Introduco l’ultima sezione del mio lavoro, analizzando l’ incontro del Palatino a Cluny con l’abate Pietro il Venerabile e la prodiga attività di mediazione svolta da questi per ottenere da parte dell’autorità pontificia la clemenza verso “Petrus Magister”.
È assai probabile che Abelardo abbia bussato alla porta del monastero di Cluny verso la fine del giugno 1140 e che nel suo programma dovesse trattarsi di una provvisoria sosta e richiesta di ospitalità; successivamente il Palatino sarebbe dovuto ripartire per Roma per trattare né più né meno con il pontefice.
È altresì altamente probabile che Abelardo e Pietro il Venerabile si conoscessero solo per fama (presso Cluny Abelardo aveva la fama di “Petrus Magister”) e non avessero mai trattato . Le due lettere che Pietro il Venerabile avrebbe indirizzato al Palatino costituiscono quasi certamente un falso: è altamente improbabile che siano state indirizzate dall’abate di Cluny, in esse compare l’ esortazione a convertirsi alla vita monastica, mentre invece già da tempo Abelardo era monaco, per quanto per lunghi periodi non vivesse nell’ambito di una comunità (3). Pietro il Venerabile era comunque al corrente del travaglio interiore che albergava nell’animo di Abelardo, nonché della livorosa polemica che Bernardo di Chiaravalle, già partigiano di papa Innocenzo II al tempo dello scisma procurato da Anacleto (4) e suo stretto alleato, muoveva costantemente contro il Palatino.

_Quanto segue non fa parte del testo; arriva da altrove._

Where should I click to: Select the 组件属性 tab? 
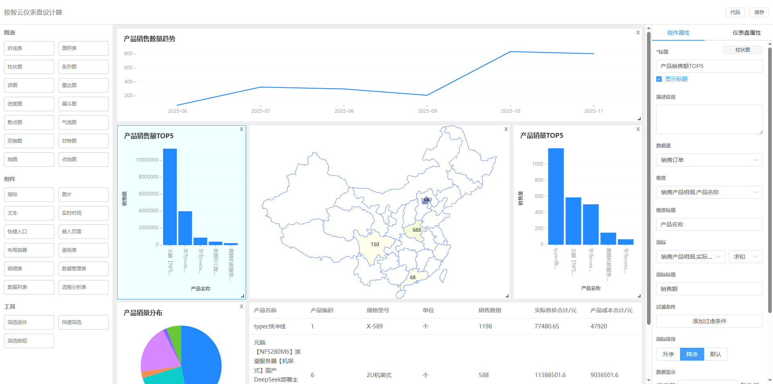point(678,33)
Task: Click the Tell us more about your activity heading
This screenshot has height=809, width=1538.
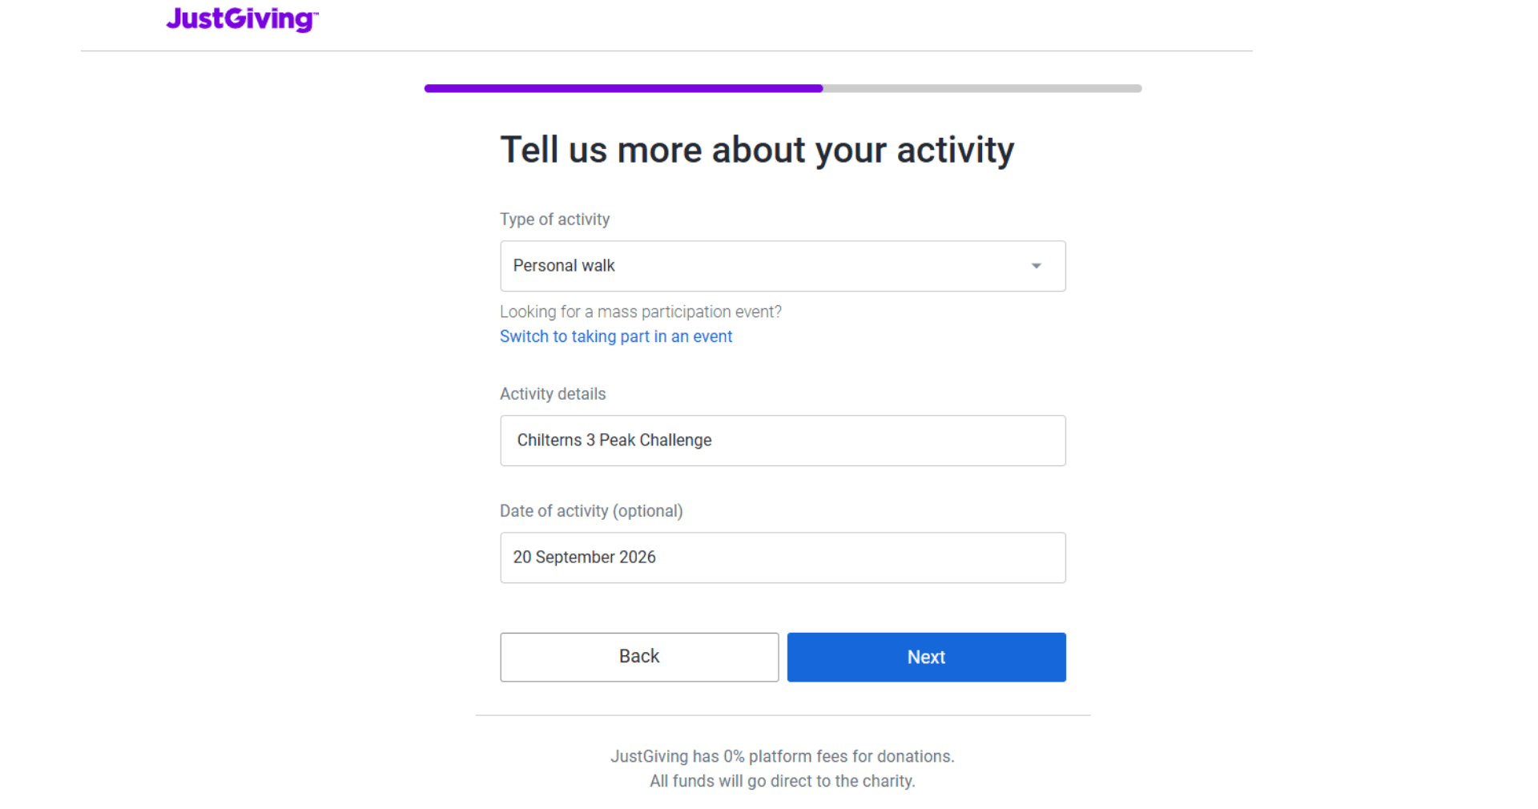Action: [x=757, y=150]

Sapeva anche infine che Abelardo stesso si era venuto a trovare ai ferri corti nei rapporti con il suo maestro di logica Guglielmo di Saint Thierry. Con sollecitudine caritatevole tentò un’opera di mediazione per risolvere questi contrasti e soprattutto per far evitare al Palatino una nuova condanna ecclesiastica (sarebbe stato un durissimo colpo inferto ad un animo già particolarmente travagliato).

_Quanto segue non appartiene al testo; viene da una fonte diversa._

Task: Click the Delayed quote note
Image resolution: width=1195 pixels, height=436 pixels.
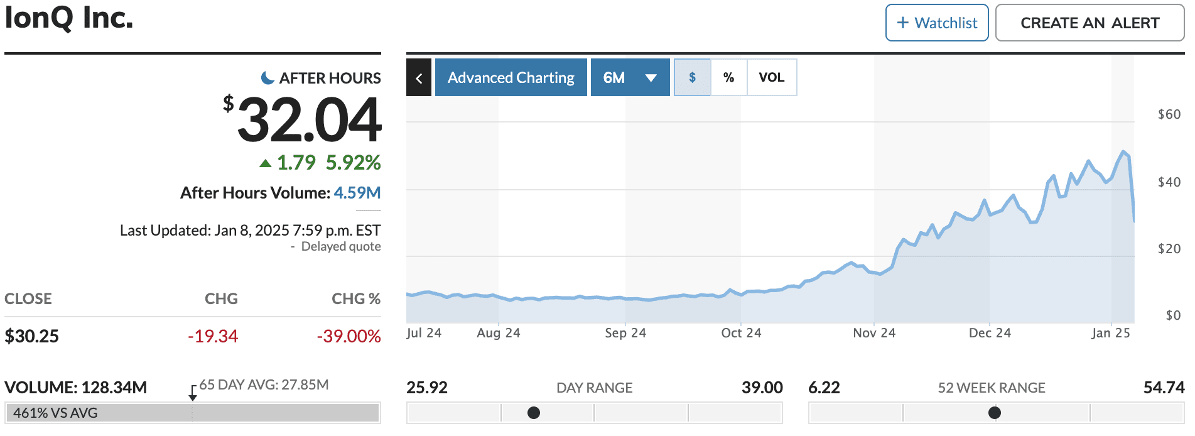Action: (340, 246)
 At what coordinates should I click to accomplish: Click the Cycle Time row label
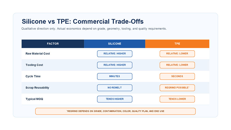click(x=33, y=76)
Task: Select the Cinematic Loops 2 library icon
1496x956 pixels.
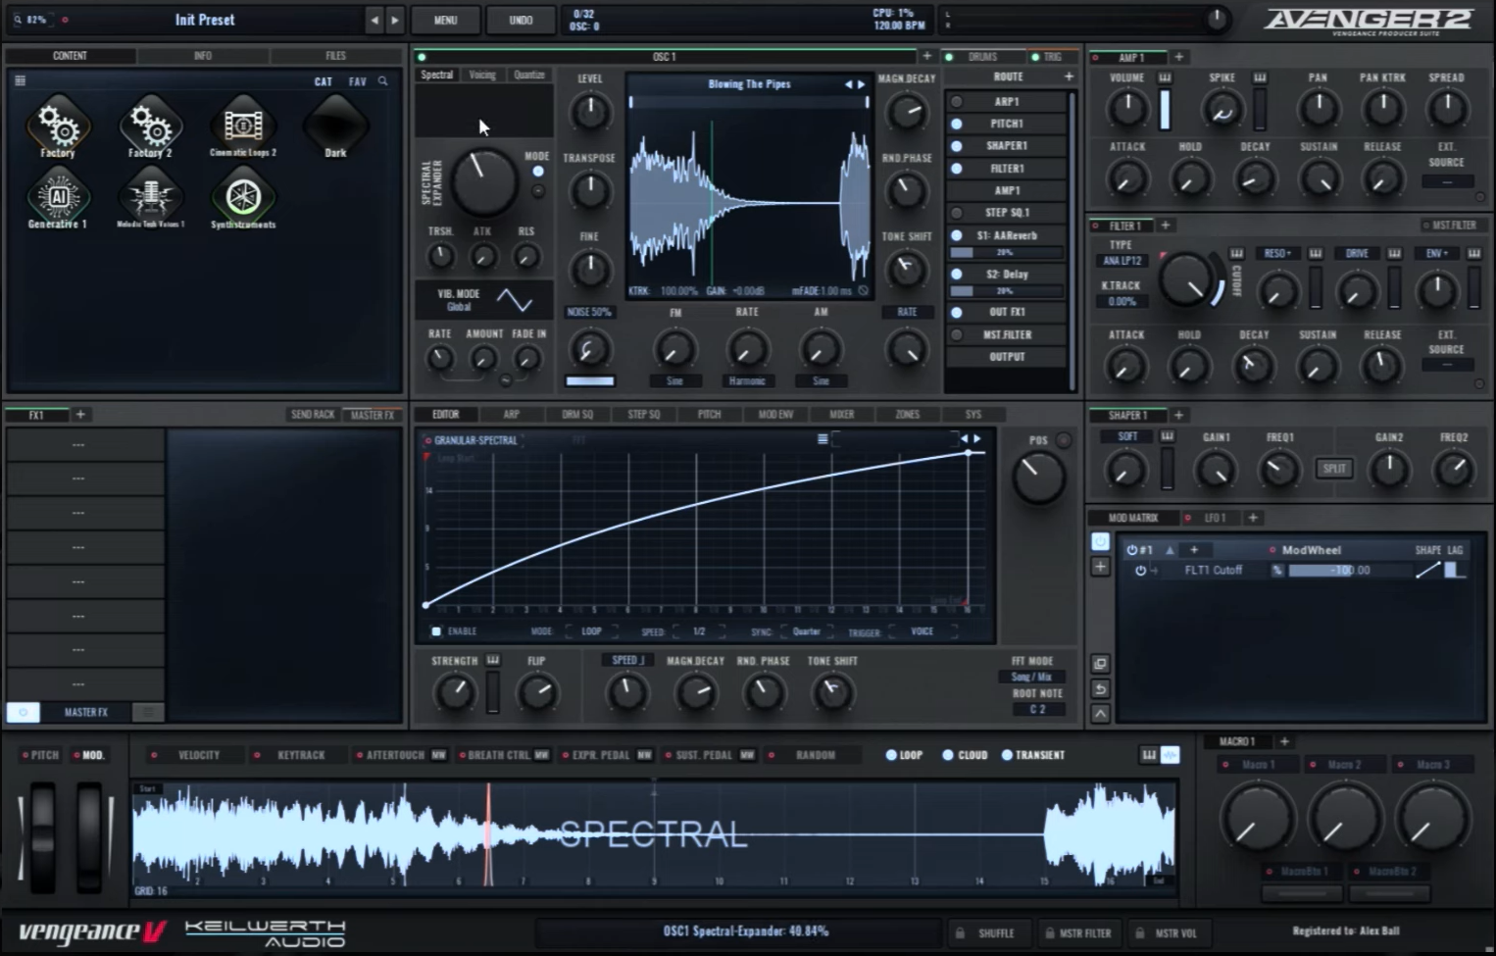Action: (x=242, y=126)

La questione della attività di mediazione svolta da Pietro il Venerabile presso il pontefice Innocenzo II ha posto tuttavia per lungo tempo un problema di natura cronologica, dunque di rapporto tra ” usteron” e ” proteron” ( che oggi comunque può dirsi risolto). l’opera svolta dall’abate di Cluny precede oppure segue il Concilio di Sens?

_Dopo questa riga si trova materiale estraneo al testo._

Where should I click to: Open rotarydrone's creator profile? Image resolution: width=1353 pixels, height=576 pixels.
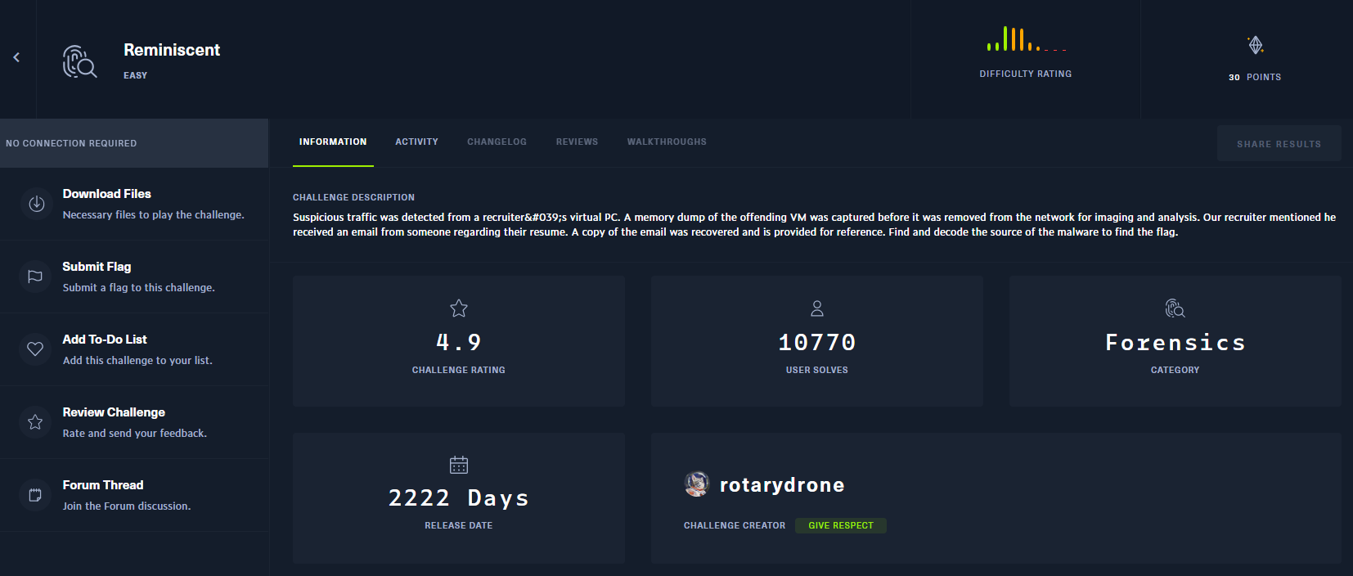[781, 485]
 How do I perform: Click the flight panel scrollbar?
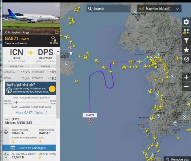tap(58, 87)
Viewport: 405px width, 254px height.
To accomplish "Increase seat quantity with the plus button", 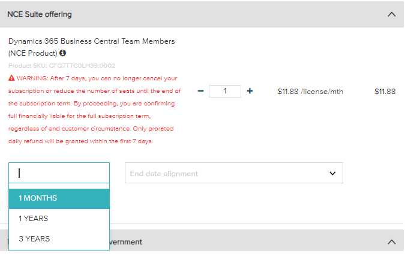I will [250, 91].
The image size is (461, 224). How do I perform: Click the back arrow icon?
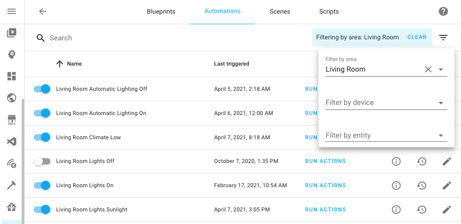(43, 11)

Se lo precedesse, saremmo costretti a non considerare più valida la data del 1140 in cui collocare il Concilio e dovremmo postdatarlo almeno di un anno (effettivamente alcuni storiografi, l’ Alberico nella sua opera “Cardinalato e collegialità, studi sull’ecclesiologica tra XI e XIV secolo” e il Constable propendono a pensare che il concilio di Sens sia avvenuto nel 1141).
Pietro Zerbi comunque sostiene che non ci siano motivi veramente validi per non tenere per buona come data per il Concilio il 1140 e che esso si sarebbe svolto poche settimane prima rispetto alla lettera inviata dall’abate di Cluny al pontefice. Pietro il Venerabile avrebbe dato adito ad ” una splendida azione preventiva, volta essenzialmente a risparmiare ad Abelardo il duro colpo della condanna papale”(Pietro Zerbi). Nondimeno l’abate di Cluny non era al corrente del fatto che nel frattempo Innocenzo stesso aveva confermato la condanna pronunciata dal Concilio di Sens con la lettera “decimo septimo kalendas augusti” e peraltro coinvolgeva altresì nella condanna e relativa proibizione di divulgazione dei libri un discepolo di Abelardo, Arnaldo da Brescia.
Pietro il Venerabile si prodigò con lodevole abnegazione non solo per riconciliare il Palatino con Innocenzo II, ma altresì per riappacificare l’animo di Bernardo di Chiaravalle nei suoi confronti.
Scrive Monsignor Piero Zerbi” giunge a Cluny, anche l’ abate di Citeaux, Rainaldo, che d’ accordo con Pietro, si da a lavorare come mediatore di pace fra Abelardo e Bernardo di Chiaravalle, a motivo del quale il ” magister” aveva interposto appello”. Rainardo stesso spinse il Palatino a procurarsi questo incontro con Bernardo di Chiaravalle, con l’obiettivo di ottenere un’intesa, non senza averlo vivamente raccomandato di abiurare dalle dottrine eretiche precedenti e di deporre tutto quanto concorresse a urtare la sensibilità dell’abate. Abelardo riferì di aver avuto un riscontro positivo nel corso del colloquio con Bernardo di Chiaravalle (5).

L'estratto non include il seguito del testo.